For the roasted butternut squash:
- 1 large butternut squash (about 3-3.5lb) peeled, seeded, and diced (1/2-inch cubes, 8-9 cups chopped)
- 2 tablespoons melted coconut oil, or oil of choice
- Fine sea salt, to taste
For the salad:
- 1 cup uncooked quinoa
- 1 large avocado, pitted and chopped
- Fresh lemon or lime juice, to taste
- Fine sea salt and freshly ground black pepper, to taste
For the squash:
1. Preheat the oven to 400°F and line two large baking sheets with parchment paper.

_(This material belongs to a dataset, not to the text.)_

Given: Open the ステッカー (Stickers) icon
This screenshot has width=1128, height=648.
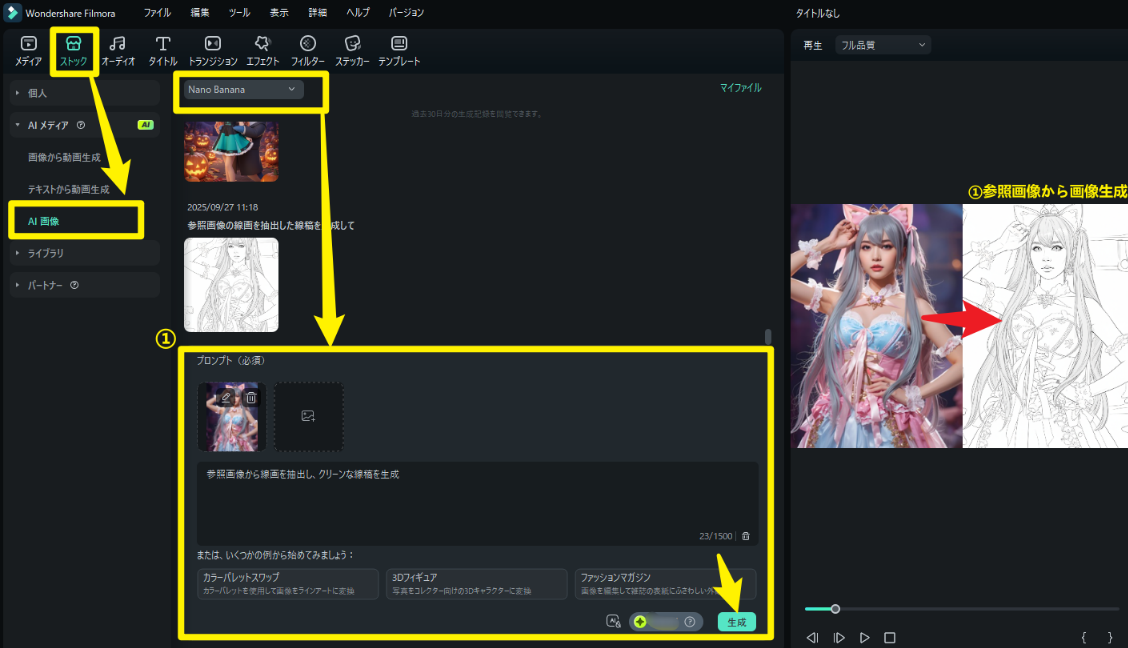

2. Spread the chopped squash onto the baking sheets and drizzle on 1 tablespoon of oil over top each. Toss to coat. Spread the squash into an even layer, being careful not to overcrowd the squash, and garnish with a few pinches of sea salt.
3. Roast the squash until the bottoms are just starting to brown, about 50 minutes, time may vary. Check on it after 30 minutes, and then every 5-10 minutes after that.
For the salad:
1. Prepare the quinoa once you have about 25 minutes left of roasting the squash. Rinse quinoa in a fine mesh sieve and transfer to a medium pot.
2. Add 1 3/4 cups water and bring to a simmer over medium-high heat. Reduce heat to medium, cover with a tight-fitting lid, and cook for 13-16 minutes, until the water is absorbed and the quinoa is tender and fluffy. Fluff with a fork and remove from heat.
3. Season the quinoa to taste with a generous amount of salt and pepper and stir to combine.
4. Pit and chop the avocado.
5. Top the quinoa with roasted squash and chopped avocado. Garnish with a couple more pinches of salt, and a small amount of fresh lemon juice (or lime juice) drizzled over top.